Anyone who’s ever dabbled in online dating is intimately familiar with being ghosted. Suddenly and without explanation, your romantic interest ceases all contact, never to be heard from again.
Sadly, anyone who’s ever conducted a protracted job search has received the same treatment from a potential employer. In our modern age—when options are infinite, time is precious and workers are dispensable—it’s common for employers to express interest in a candidate, only to abruptly stop communicating with them at a moment’s notice, offering no reason as to why.
There’s no phone call, no customary “We decided to go in another direction” rejection letter; in fact, you’ll never be given any indication whether the job is even still available. All you’re left with is a sliver of hope, a mountain of anxiety and dozens of unanswered follow-up emails with the subject line “Checking in.”
But why do so many companies put their corporate image at risk and engage in such rude, dismissive behavior? Cursory research reveals there’s no good answer. When a company fails to get back to an applicant, they’re mostly just being “lazy and inconsiderate,” says Aaron Rines, CEO of San Diego-based recruiting agency LinqM. But that—like excuses for romantic ghosting—sounds like a bunch of bullshit.
Unsatisfied, I sought to interrogate the motives of companies who act like a shitty Tinder date that doesn’t text you back after getting handsy in the back of an Uber.
Here’s what I found.
They Don’t Want to Get Sued
Often, rejected candidates ask their employers for feedback on what they can improve on, only to be met with stone-cold silence. In this case, companies may have a genuine excuse: They don’t want their feedback to become the basis of a discrimination lawsuit; as a result, they end up not giving any at all. That comment about “not having enough experience” can be construed as ageism, for instance.
“Liability and lawsuits are more in play than ever before for employers,” Rines says. “Therefore, they’re cautious through every step [of the interview process] to keep themselves out of trouble.”
That doesn’t preclude them from giving a vague rejection letter, though. Yet fears of a lawsuit are so intense they can result in utter silence. “[HR executives] are overcautious to the point of not saying anything at all,” according to Tim Sackett, president at HRU Technical Resources, a staffing firm in Lansing, Michigan.
Another possible explanation is that the company’s HR department just doesn’t have the courage to tell you the bad news. “Most people are super conflict-avoidant,” Sackett continues. “And your average HR or talent-acquisition person is even more conflict-avoidant.” They delight in filling job vacancies—not in telling candidates they’re subpar.
Michael North, professor of management at New York University’s Stern School of Business, says this attitude is common—in both love and business. As ghosting requires zero effort, it’s an easy way out of an inherently awkward interaction. But this cowardice always reflects poorly on a company’s reputation, not just an individual’s. “As we teach in business and in psychology, avoidance is rarely an effective long-term strategy for any kind of conflict or awkward situation,” he says. “In fact, it almost always backfires in the long run.”

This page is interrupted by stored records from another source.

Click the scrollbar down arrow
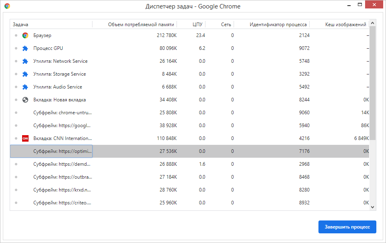 pyautogui.click(x=372, y=207)
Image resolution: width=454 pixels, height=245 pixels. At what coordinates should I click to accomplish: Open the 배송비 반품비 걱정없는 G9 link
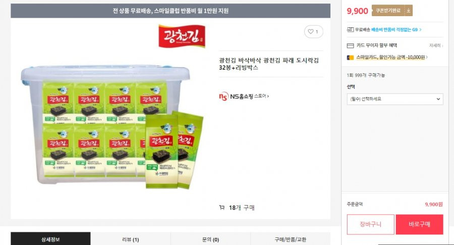pyautogui.click(x=396, y=30)
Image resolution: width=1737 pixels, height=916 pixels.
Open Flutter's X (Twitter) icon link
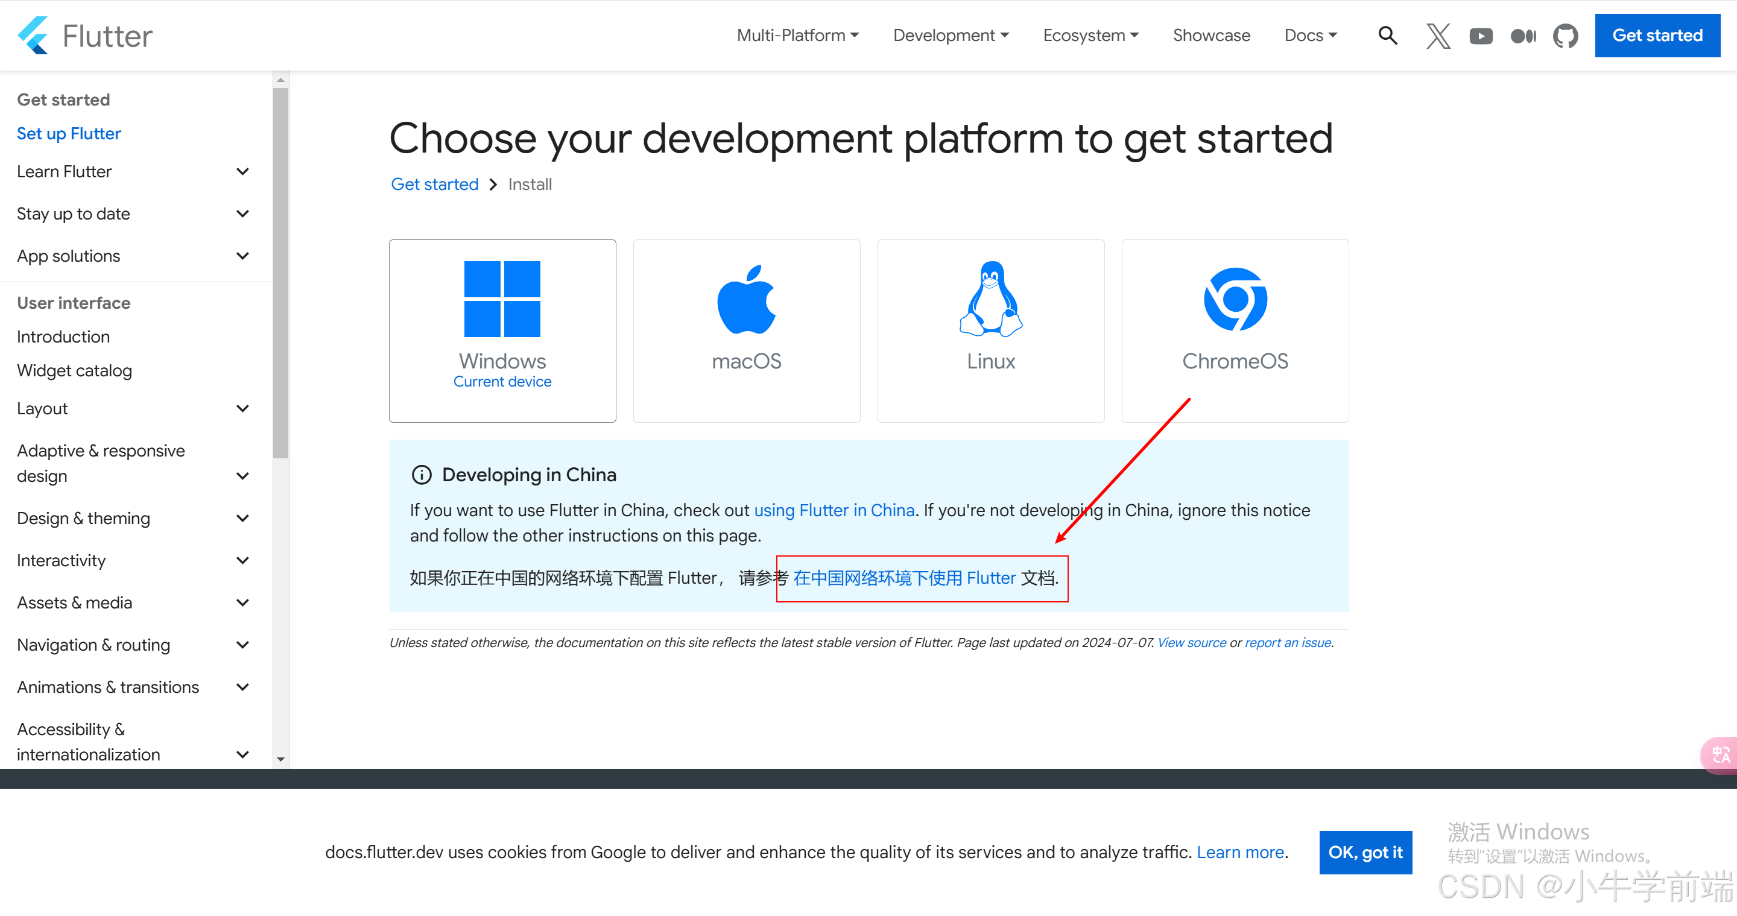pyautogui.click(x=1438, y=36)
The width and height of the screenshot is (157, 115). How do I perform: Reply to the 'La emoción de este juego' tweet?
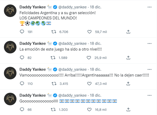(22, 58)
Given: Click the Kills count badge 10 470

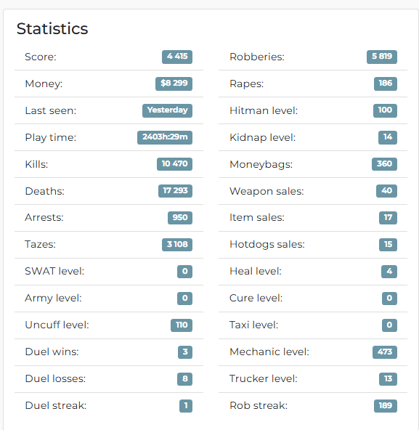Looking at the screenshot, I should pyautogui.click(x=175, y=164).
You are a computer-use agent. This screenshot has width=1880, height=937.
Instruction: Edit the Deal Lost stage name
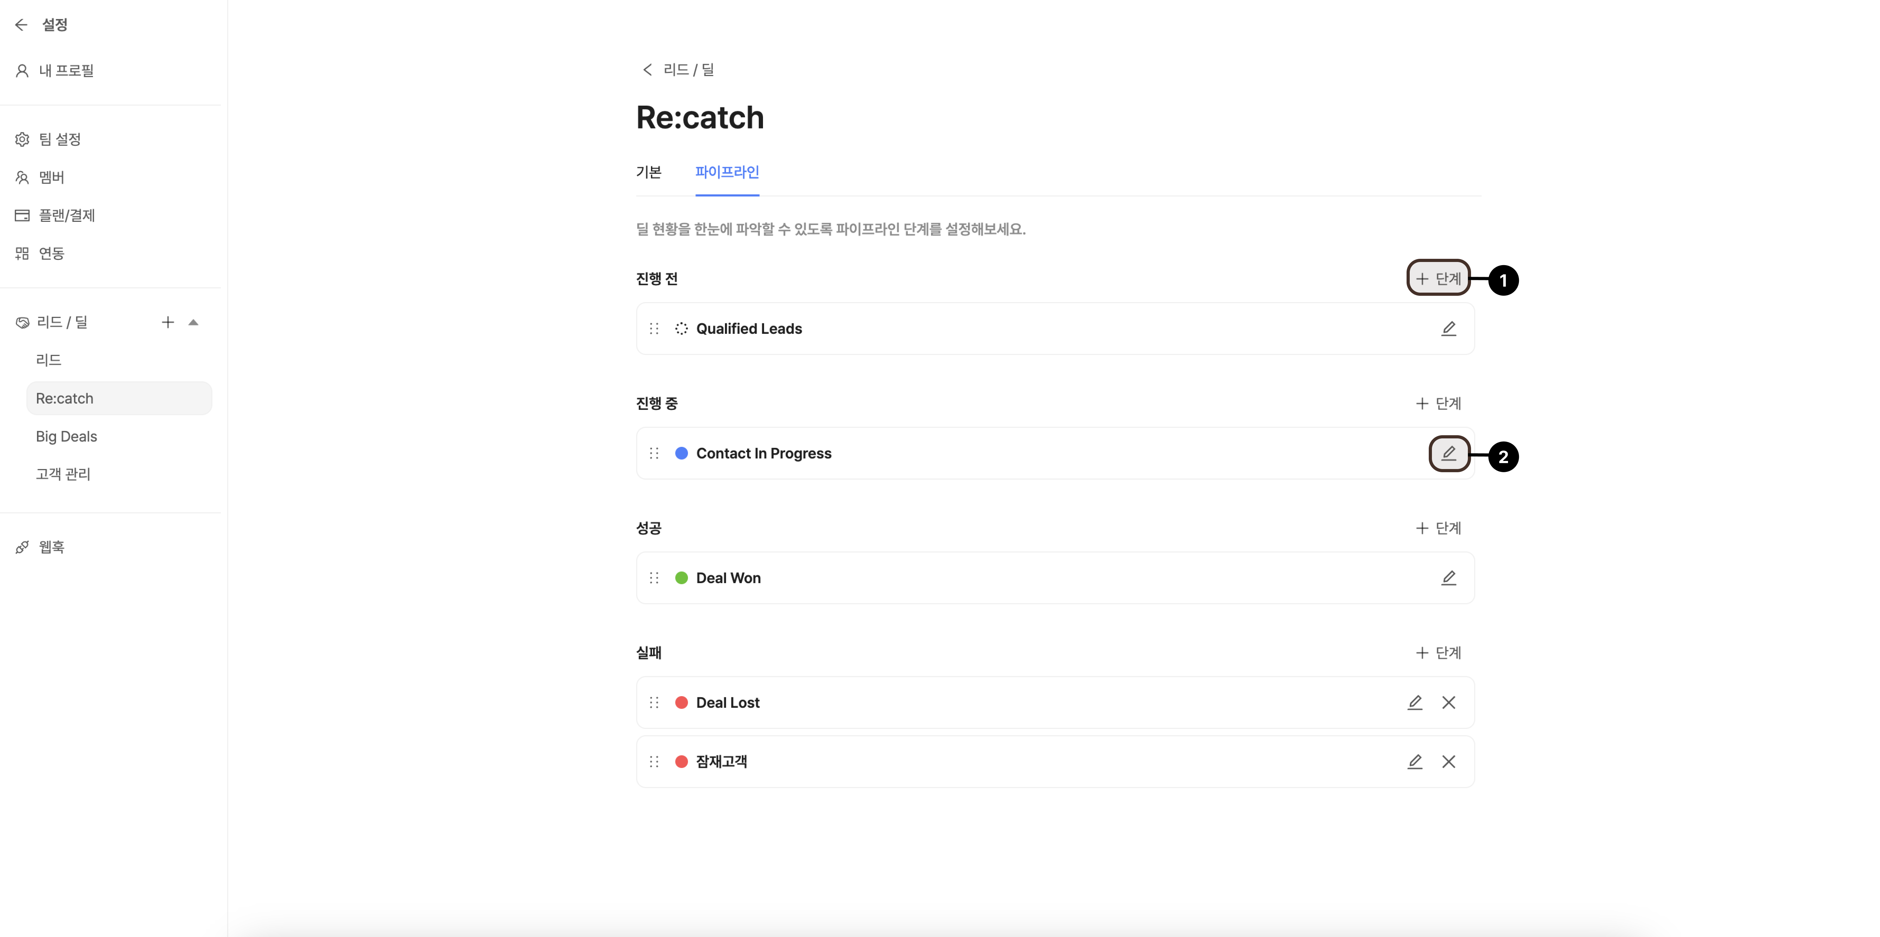pos(1414,702)
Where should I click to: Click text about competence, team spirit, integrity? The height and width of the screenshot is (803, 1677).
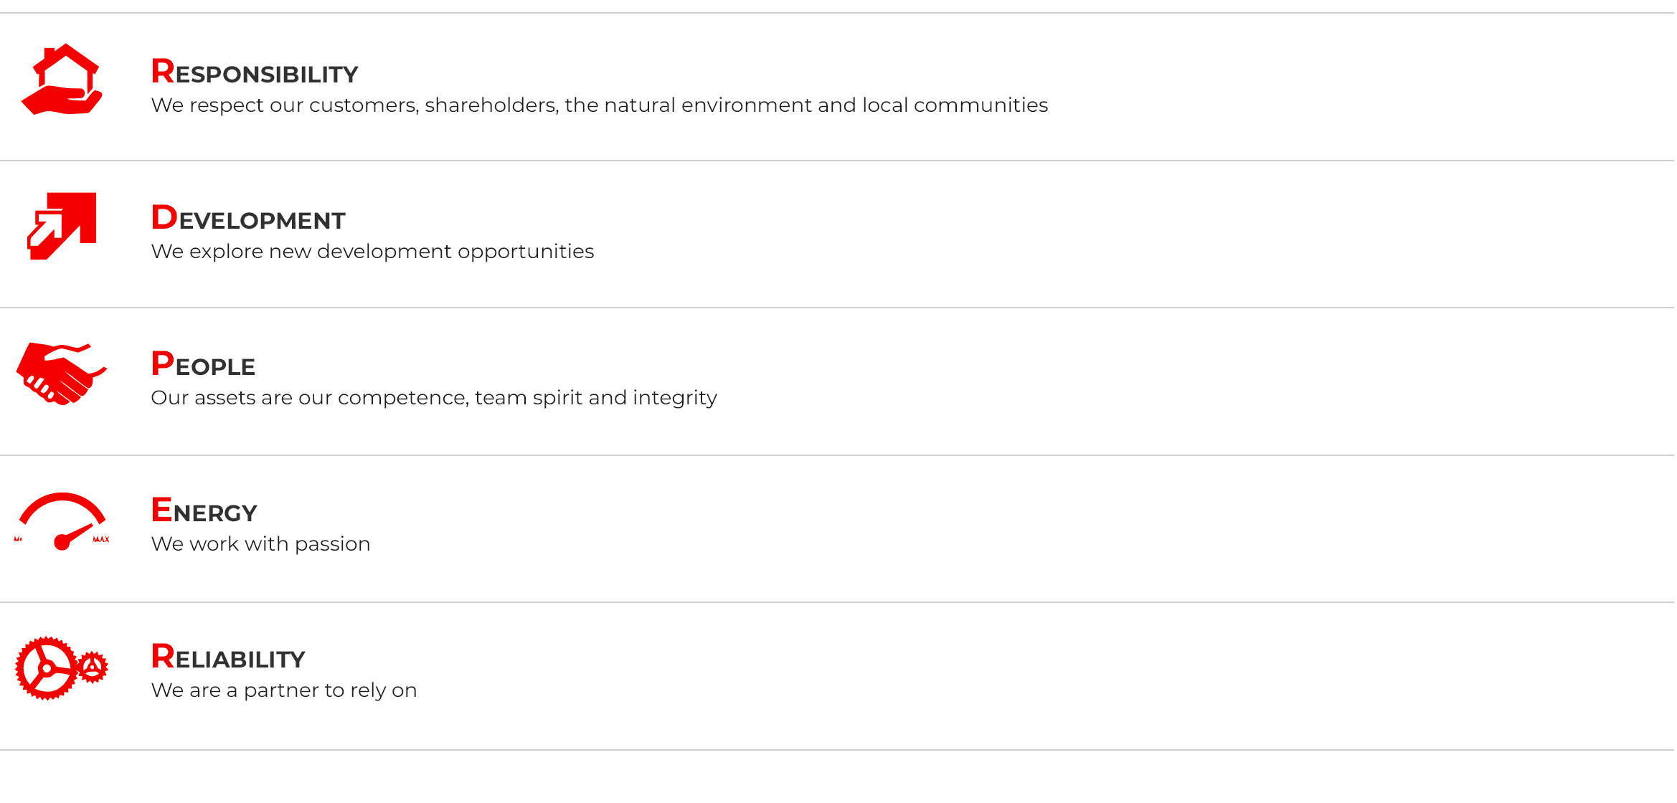coord(434,398)
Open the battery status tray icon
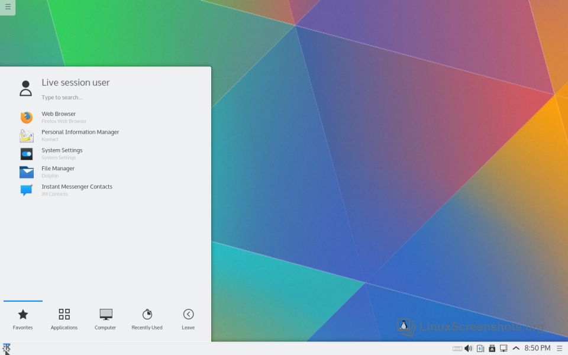568x355 pixels. (480, 348)
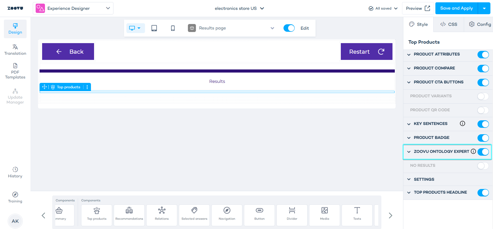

They’re Keeping You as a Backup Candidate
Sometimes, companies have a specific candidate in mind for the job, but don’t want to reject the other candidates until they have the top candidate’s ass in a chair working away. That process can take months between the interview(s), getting everyone to sign off on the candidate, salary and benefit negotiations, background check, paperwork and weeks to months between the person leaving their old job and starting the new one. Since the candidate can decide to back out of the job offer at any time, the company keeps you hanging on as a second option. (It’s kind of like cushioning, but in this case, your livelihood is on the line.)
“The hiring process is much more complex than perceived by the average person,” says Rines, who has lost $50,000 in recruiting fees after a candidate accepted an offer and changed their mind last minute. “I’ve had people take counteroffers, get into a car accident day one, never actually start and/or ghost me after accepting an offer.”
The Company Is Poorly Run
Most of the time, though, the ghosting comes down to a communication breakdown within the company, Sackett says. The company recruiter will contact you saying they like your résumé and are interested in you for a position. That information will be sent to the HR department, which sends it to the hiring manager. But the hiring manager doesn’t think you’re right for the job, promotes someone from within the organization or decides not to hire for that position after all. And that information never makes it back to the recruiter who contacted you initially, and who suddenly lost the ability to reply to email. Essentially, you’re stuck in a Kafkaesque bureaucratic quagmire, and no one has the answers you seek. “It doesn't make it right,” Sackett says, “but it’s the reality of what happens behind the scenes.”
Really, Though, There’s No Excuse
“The companies and people who don’t give feedback are questionable to work with,” Sackett says. “The best companies and talent-acquisition executives take pride in getting back to candidates, because they know they might have another job for that person in the future. But if you never got back to me last time, I’ll just be like, Fuck you. I’m not gonna take another job from you.”